De fait, les établissements proposent des ‘expériences éducatives’ de plus en plus différentes les unes des autres. Certains font par exemple le pari du ‘tout numérique’, tandis que d’autres proposent une ‘école de la transition’, frugale, communautaire et focalisée sur la capacité de résilience des élèves.

L’État intervient pour assurer un cadre commun à l’ensemble et organiser une certaine solidarité entre les établissements. Il reste en particulier chargé de l’évaluation, de la formation des enseignants et de la définition des ‘curricula’.



Quels acteurs-clés ?
--> L’établissement, entité autonome

--> Les acteurs économiques et sociaux du territoire
--> Les entreprises du secteur ‘EdTech’

--> Le ministère comme plateforme, garant et redistributeur


Quelles controverses ?
L’émergence de ce modèle suscite trois critiques majeures

--> Une école consumériste ? Or l’exigence est rarement vendeuse, du moins pour les élèves.

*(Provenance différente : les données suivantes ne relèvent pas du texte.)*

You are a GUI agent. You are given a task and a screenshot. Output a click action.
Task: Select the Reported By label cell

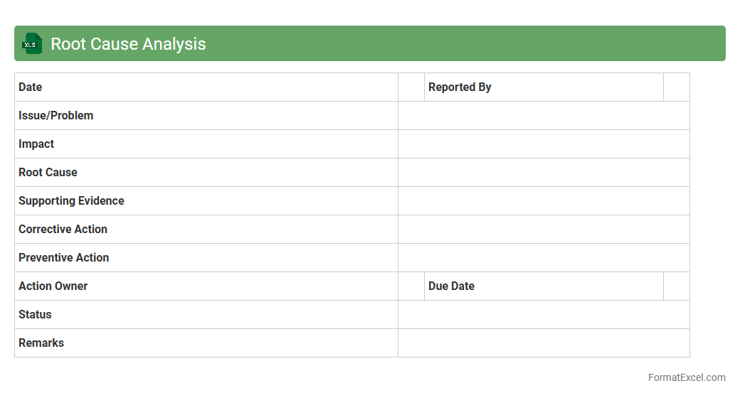click(x=544, y=87)
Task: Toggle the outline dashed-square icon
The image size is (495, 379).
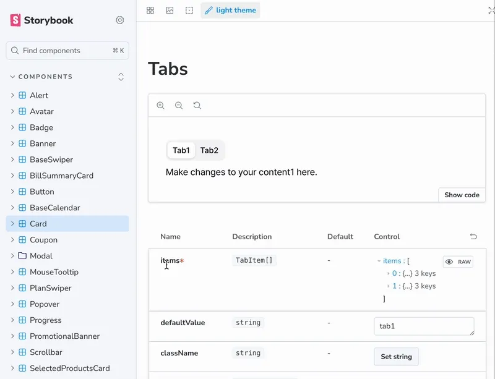Action: pyautogui.click(x=189, y=11)
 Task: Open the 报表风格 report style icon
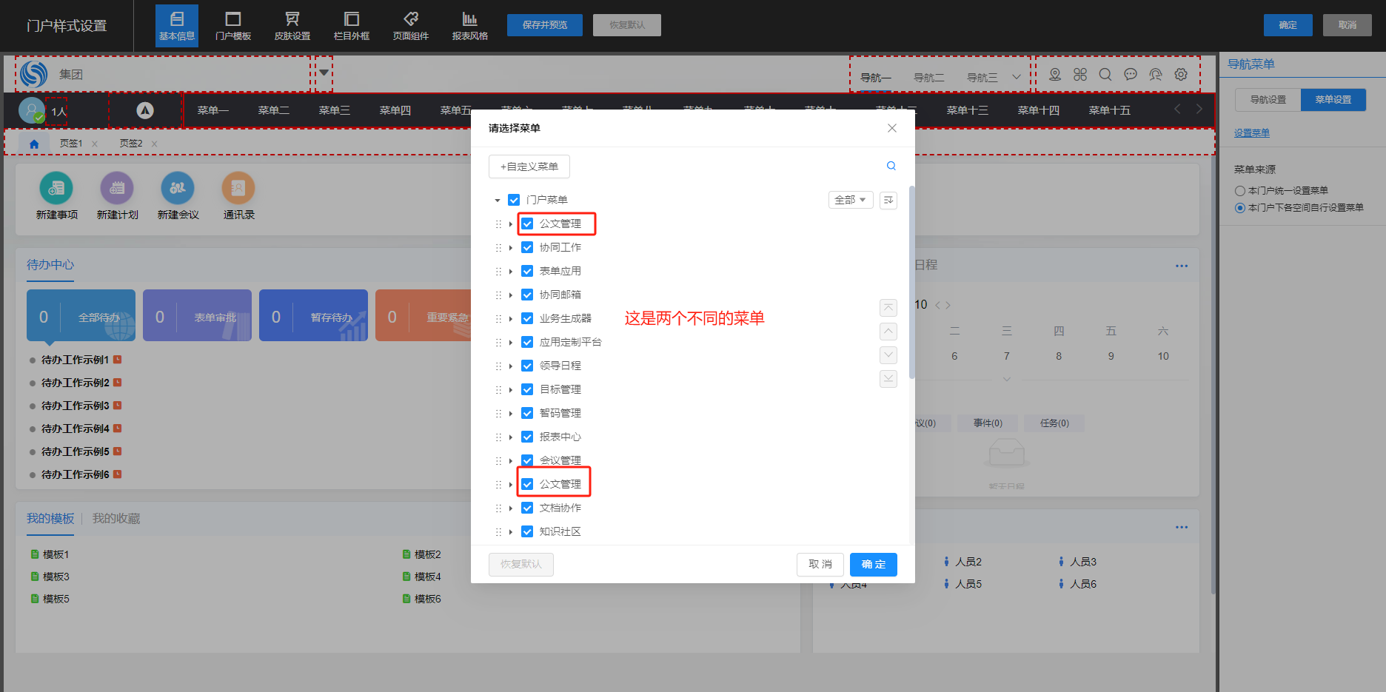coord(469,25)
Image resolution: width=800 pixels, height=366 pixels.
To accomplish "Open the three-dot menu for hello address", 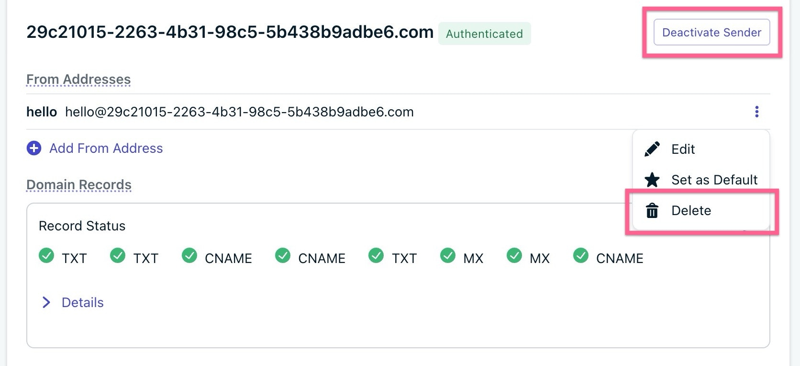I will 756,112.
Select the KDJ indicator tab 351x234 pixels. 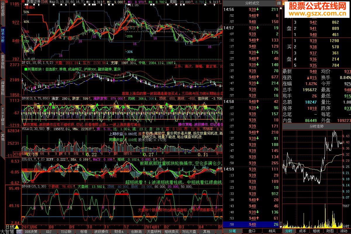[x=49, y=231]
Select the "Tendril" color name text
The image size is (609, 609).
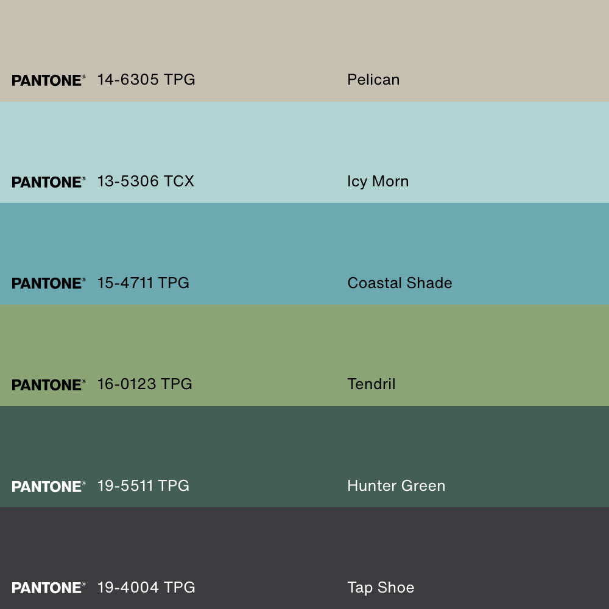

--> Une école communautariste ? L’extrême diversité des établissements sonne le glas de l’école comme creuset d’une communauté nationale.

--> Une école encore plus inégale ? Les établissements des beaux quartiers seront encore plus privilégiés qu’aujourd’hui.

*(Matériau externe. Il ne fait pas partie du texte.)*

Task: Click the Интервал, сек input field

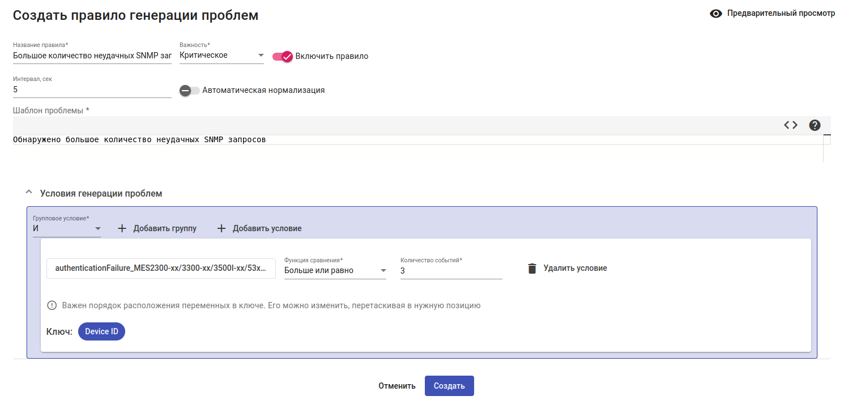Action: [92, 90]
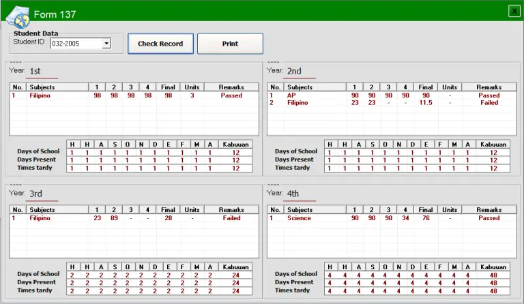Click the 1st year label field
Screen dimensions: 524x304
pos(42,72)
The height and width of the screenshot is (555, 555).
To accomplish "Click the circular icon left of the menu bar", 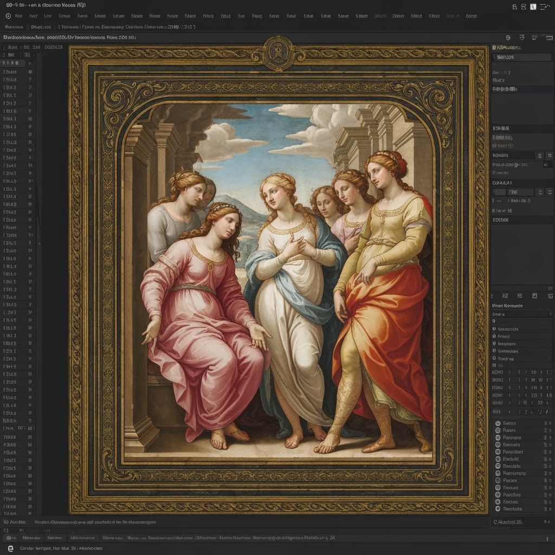I will click(8, 16).
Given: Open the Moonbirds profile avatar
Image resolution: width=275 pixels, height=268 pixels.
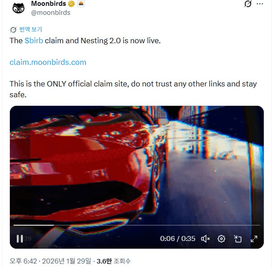Looking at the screenshot, I should tap(19, 8).
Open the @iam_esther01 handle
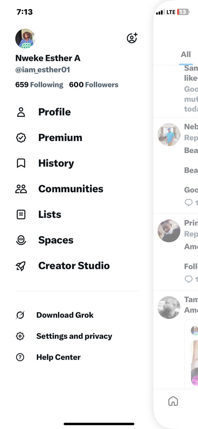198x429 pixels. click(x=43, y=70)
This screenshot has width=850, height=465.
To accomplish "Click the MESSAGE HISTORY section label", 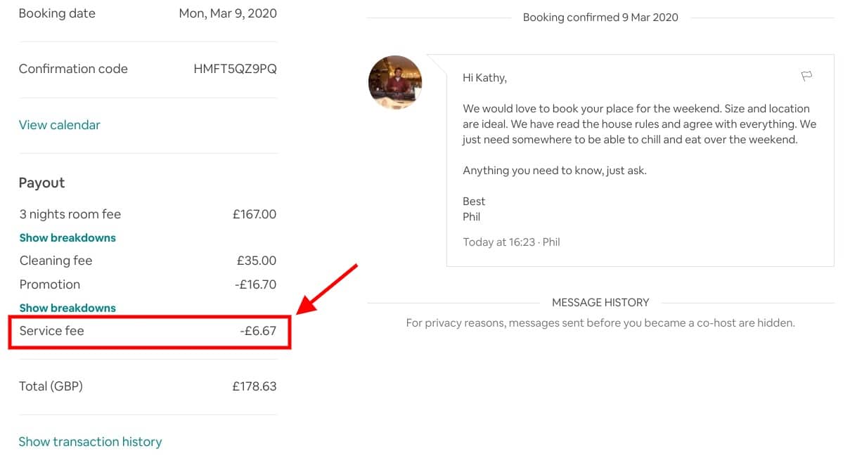I will click(600, 302).
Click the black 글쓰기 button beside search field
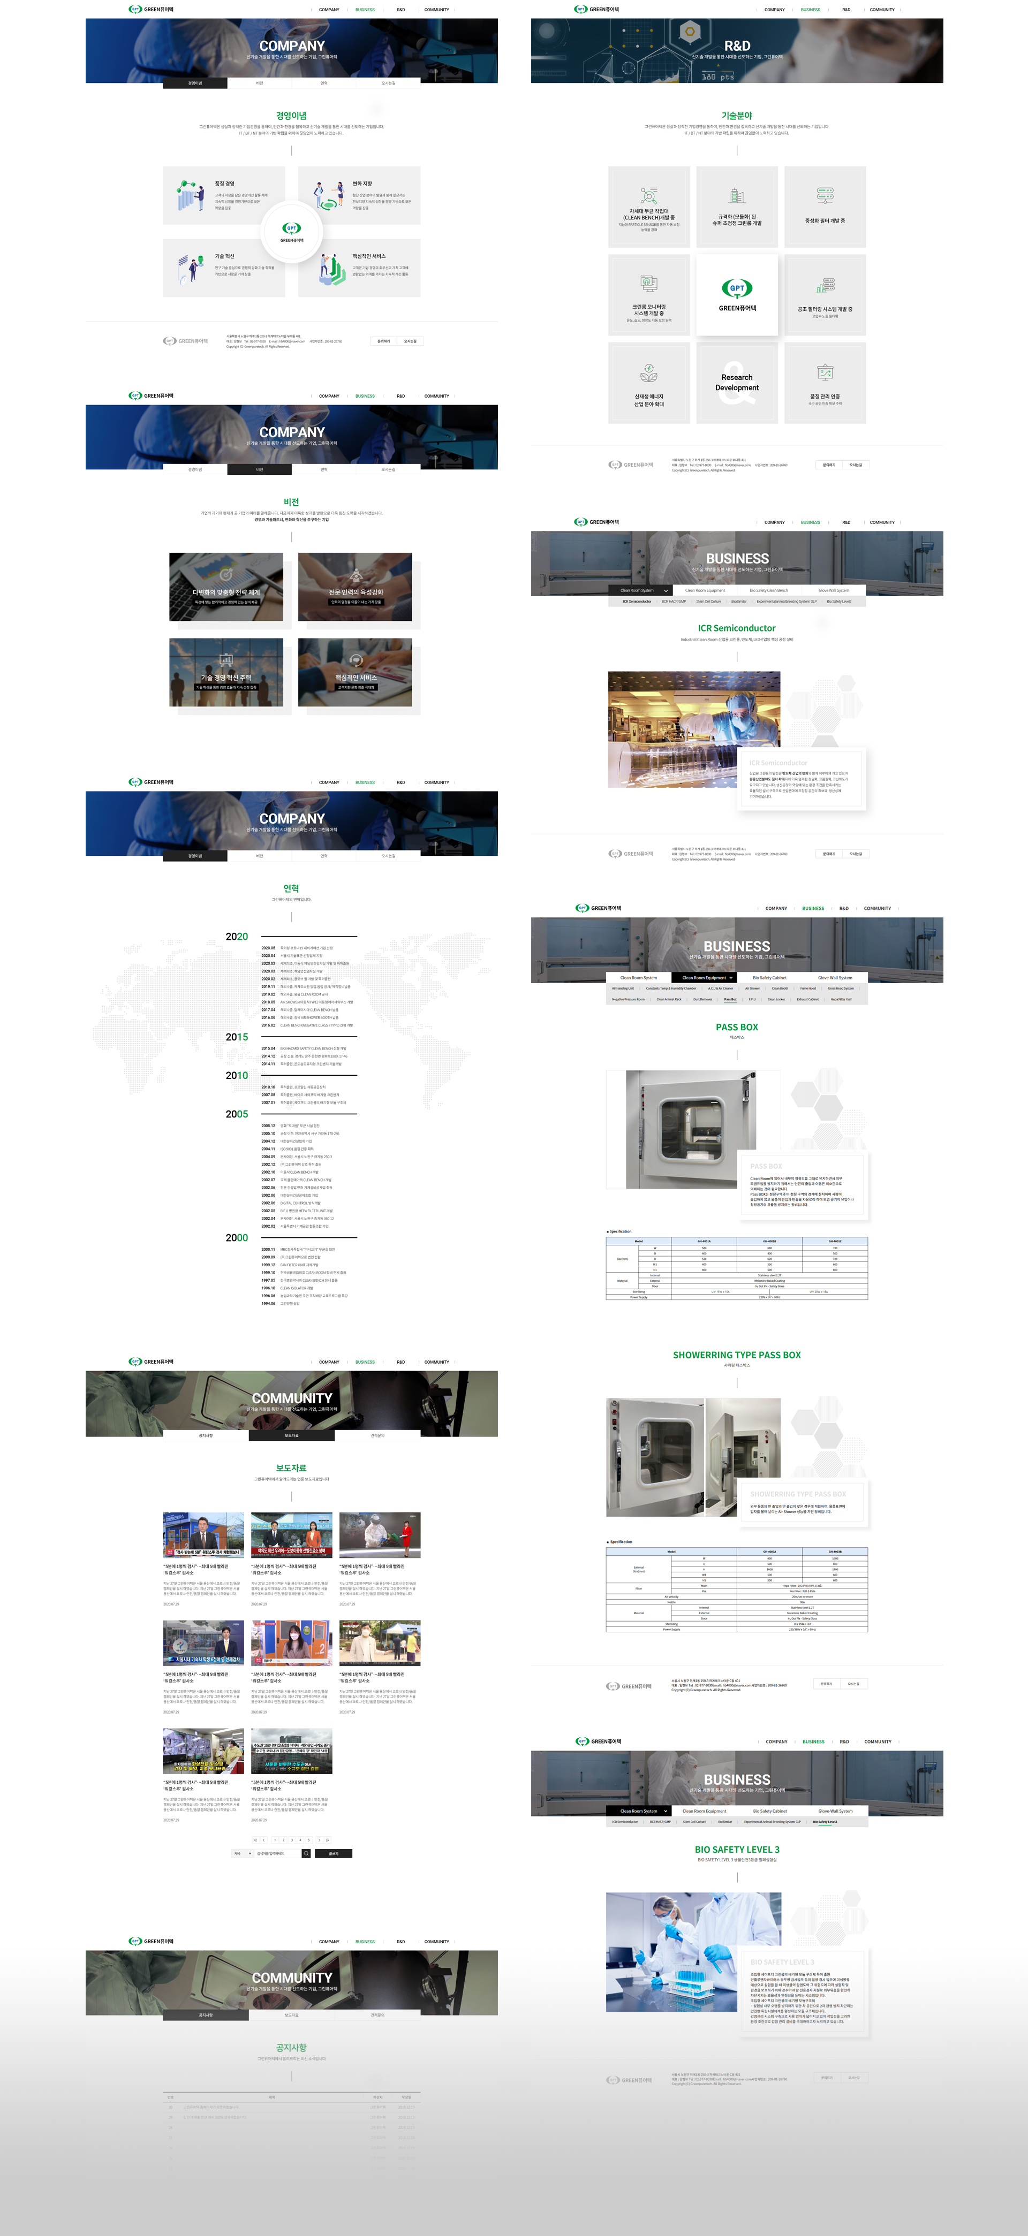1028x2236 pixels. point(333,1853)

Quel rôle pour le numérique ?
--> Il outille différentes formes d’enseignement, de présence, de travail.

--> Il permet d’accéder à toutes sortes de ressources, y compris à des cours qui ne sont pas proposés localement.
--> Il favorise la collaboration entre les établissements.

--> Il fournit aux élèves un environnement de travail qui facilite leur évaluation et leur mobilité.